Somewhere behind him, men are shouting, their voices colliding into one ugly wall of noise that makes the corridor feel suddenly smaller.

“Move,” he barks, already reaching for me.

I twist back before his hand closes around my arm, but he catches me anyway, his fingers digging hard into my elbow. The force of it jerks me off balance and sends the metal table scraping across the floor when my hip clips the corner.

Lila tries to push off the cot. “No!” she screams.

The word tears out of her with more force than I’ve heard from her in hours, but the enforcer barely glances at her. His attention stays fixed on me as he drags me toward the open doorway.

“She stays,” he snaps.

I dig my heels into the concrete. It buys me almost nothing.

My shoulder slams into the frame as he hauls me into the corridor, pain flashing down my arm before the adrenaline swallows it.
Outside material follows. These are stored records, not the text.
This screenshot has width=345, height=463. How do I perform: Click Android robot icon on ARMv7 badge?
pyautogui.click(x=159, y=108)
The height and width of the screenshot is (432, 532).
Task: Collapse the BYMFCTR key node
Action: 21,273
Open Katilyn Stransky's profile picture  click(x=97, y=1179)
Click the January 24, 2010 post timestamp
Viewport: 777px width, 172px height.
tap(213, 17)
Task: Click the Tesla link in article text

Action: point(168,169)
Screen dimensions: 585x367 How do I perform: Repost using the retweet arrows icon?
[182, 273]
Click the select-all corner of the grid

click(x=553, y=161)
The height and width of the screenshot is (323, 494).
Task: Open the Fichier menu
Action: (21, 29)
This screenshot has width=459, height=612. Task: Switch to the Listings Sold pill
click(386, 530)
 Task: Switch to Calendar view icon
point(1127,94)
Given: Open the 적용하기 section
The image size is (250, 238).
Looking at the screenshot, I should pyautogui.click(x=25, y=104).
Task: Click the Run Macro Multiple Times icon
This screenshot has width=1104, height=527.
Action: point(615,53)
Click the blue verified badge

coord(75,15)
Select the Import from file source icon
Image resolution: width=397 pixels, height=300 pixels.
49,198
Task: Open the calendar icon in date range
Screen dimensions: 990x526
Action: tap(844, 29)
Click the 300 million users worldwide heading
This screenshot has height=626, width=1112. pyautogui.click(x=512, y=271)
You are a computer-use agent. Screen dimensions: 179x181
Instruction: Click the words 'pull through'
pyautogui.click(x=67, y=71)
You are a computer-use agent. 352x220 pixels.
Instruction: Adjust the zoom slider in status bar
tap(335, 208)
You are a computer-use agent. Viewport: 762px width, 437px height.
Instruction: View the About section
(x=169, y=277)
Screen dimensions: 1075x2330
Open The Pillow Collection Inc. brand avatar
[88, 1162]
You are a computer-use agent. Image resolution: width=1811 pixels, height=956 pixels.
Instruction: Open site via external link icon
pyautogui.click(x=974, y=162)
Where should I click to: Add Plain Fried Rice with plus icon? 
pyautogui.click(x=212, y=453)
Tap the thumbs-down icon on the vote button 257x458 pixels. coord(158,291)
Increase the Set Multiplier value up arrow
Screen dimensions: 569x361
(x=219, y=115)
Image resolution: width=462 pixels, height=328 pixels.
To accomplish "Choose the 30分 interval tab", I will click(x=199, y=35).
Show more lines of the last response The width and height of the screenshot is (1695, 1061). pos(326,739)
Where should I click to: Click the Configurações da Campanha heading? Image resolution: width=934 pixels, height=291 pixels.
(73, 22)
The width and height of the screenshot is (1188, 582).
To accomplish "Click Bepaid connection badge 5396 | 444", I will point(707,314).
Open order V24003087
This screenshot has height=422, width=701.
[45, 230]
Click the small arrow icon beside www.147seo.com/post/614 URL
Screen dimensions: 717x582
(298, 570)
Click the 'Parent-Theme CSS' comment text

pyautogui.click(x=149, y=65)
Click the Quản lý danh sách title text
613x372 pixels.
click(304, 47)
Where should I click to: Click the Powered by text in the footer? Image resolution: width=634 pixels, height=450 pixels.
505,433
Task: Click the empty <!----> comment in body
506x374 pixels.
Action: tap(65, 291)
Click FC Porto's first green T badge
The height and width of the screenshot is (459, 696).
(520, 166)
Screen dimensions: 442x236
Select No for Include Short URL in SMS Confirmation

Behind me, I hear Lila trying to move faster than her body can manage, the uneven stumble of her steps followed by a sharp inhale when the wound in her side catches up with her.

“Rowan!” she cries.

I twist hard enough to look back once. She’s halfway off the cot, one hand gripping the mattress while the other presses against her bandage as blood begins to seep through it again. The enforcer yanks my arm again before I can say anything to her.

The corridor outside is chaos. The stillness from earlier is gone, replaced by smoke, echoing gunfire, and men running in both directions with weapons drawn.

The overhead lights stutter in uneven pulses, turning the hall into a sequence of harsh brightness and shadow.

Dust hangs in the air thick enough to catch in my throat.

Somewhere nearby, an alarm has started, not a shrill siren but a low mechanical pulse that blares through the warehouse in repetitive bursts.

The enforcer drags me forward so quickly that my boots skid on the concrete more than once. I can smell him now; sweat, gun oil, stale cigarettes, and the bitter tang of panic he can’t quite hide. His breathing is rough, and his grip is rougher.

“This way,” another man shouts from farther ahead.

“Move the vehicles!”

“Where’s Ivan?”

No one answers that.

The corridor opens into the warehouse, and the scale of the chaos hits all at once.

The place looks completely different from the loading bay where Maria died, even though it’s the same building, the same cold industrial skeleton that has already seen too much violence.

Men are moving between the rows of storage pallets, some crouched behind cover, some already down on the floor and not getting back up. Shell casings skitter across the floor. The smell of hot metal and burned powder is so thick it coats the back of my tongue.

My captor drags me farther into the open and then, without warning, shoves me down. My knees hit the concrete hard enough to send pain straight up my legs. Before I can recover, the muzzle of a gun presses against the side of my head.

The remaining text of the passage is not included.